Exercise material —
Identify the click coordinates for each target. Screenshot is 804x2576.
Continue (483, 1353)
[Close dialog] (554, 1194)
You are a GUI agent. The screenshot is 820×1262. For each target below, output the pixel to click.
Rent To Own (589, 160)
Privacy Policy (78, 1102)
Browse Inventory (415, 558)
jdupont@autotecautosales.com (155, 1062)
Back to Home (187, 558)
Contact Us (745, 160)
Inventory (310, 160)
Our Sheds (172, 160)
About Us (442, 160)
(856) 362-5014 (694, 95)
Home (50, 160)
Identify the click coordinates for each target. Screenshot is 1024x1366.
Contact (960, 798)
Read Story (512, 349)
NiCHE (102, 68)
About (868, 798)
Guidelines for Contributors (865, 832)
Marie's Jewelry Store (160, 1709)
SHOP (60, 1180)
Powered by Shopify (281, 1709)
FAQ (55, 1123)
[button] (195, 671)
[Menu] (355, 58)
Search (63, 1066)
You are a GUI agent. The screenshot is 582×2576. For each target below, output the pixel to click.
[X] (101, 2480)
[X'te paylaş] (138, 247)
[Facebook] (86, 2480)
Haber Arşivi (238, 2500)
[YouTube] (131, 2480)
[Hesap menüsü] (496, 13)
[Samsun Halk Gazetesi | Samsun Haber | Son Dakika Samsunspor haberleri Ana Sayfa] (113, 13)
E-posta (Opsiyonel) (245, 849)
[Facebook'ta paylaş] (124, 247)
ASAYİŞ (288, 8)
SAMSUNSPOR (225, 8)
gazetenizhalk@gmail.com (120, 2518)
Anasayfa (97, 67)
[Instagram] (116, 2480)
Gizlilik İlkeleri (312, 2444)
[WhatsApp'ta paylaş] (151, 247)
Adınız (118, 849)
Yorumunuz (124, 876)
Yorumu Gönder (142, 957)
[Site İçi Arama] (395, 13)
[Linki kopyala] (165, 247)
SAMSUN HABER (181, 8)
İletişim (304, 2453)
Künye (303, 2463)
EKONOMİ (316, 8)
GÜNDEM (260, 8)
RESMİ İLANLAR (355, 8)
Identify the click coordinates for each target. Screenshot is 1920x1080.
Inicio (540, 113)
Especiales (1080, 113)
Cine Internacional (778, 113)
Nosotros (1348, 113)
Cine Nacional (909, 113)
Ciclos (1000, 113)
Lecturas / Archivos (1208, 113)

Your goal —
Repeat each entry exactly as it was given.

Reply —
Identify the click coordinates for each target. Screenshot is 804x2576.
Continue (483, 1353)
[Close dialog] (554, 1194)
You are a GUI agent. The screenshot is 820×1262. For each target below, output the pixel to click.
Rent To Own (589, 160)
Privacy Policy (78, 1102)
Browse Inventory (415, 558)
jdupont@autotecautosales.com (155, 1062)
Back to Home (187, 558)
Contact Us (745, 160)
Inventory (310, 160)
Our Sheds (172, 160)
About Us (442, 160)
(856) 362-5014 (694, 95)
Home (50, 160)
Identify the click coordinates for each target. Screenshot is 1024x1366.
Contact (960, 798)
Read Story (512, 349)
NiCHE (102, 68)
About (868, 798)
Guidelines for Contributors (865, 832)
Marie's Jewelry Store (160, 1709)
SHOP (60, 1180)
Powered by Shopify (281, 1709)
FAQ (55, 1123)
[button] (195, 671)
[Menu] (355, 58)
Search (63, 1066)
You are a GUI agent. The screenshot is 582×2576. For each target below, output the pixel to click.
[X] (101, 2480)
[X'te paylaş] (138, 247)
[Facebook] (86, 2480)
Haber Arşivi (238, 2500)
[YouTube] (131, 2480)
[Hesap menüsü] (496, 13)
[Samsun Halk Gazetesi | Samsun Haber | Son Dakika Samsunspor haberleri Ana Sayfa] (113, 13)
E-posta (Opsiyonel) (245, 849)
[Facebook'ta paylaş] (124, 247)
ASAYİŞ (288, 8)
SAMSUNSPOR (225, 8)
gazetenizhalk@gmail.com (120, 2518)
Anasayfa (97, 67)
[Instagram] (116, 2480)
Gizlilik İlkeleri (312, 2444)
[WhatsApp'ta paylaş] (151, 247)
Adınız (118, 849)
Yorumunuz (124, 876)
Yorumu Gönder (142, 957)
[Site İçi Arama] (395, 13)
[Linki kopyala] (165, 247)
SAMSUN HABER (181, 8)
İletişim (304, 2453)
Künye (303, 2463)
EKONOMİ (316, 8)
GÜNDEM (260, 8)
RESMİ İLANLAR (355, 8)
Identify the click coordinates for each target. Screenshot is 1920x1080.
Inicio (540, 113)
Especiales (1080, 113)
Cine Internacional (778, 113)
Nosotros (1348, 113)
Cine Nacional (909, 113)
Ciclos (1000, 113)
Lecturas / Archivos (1208, 113)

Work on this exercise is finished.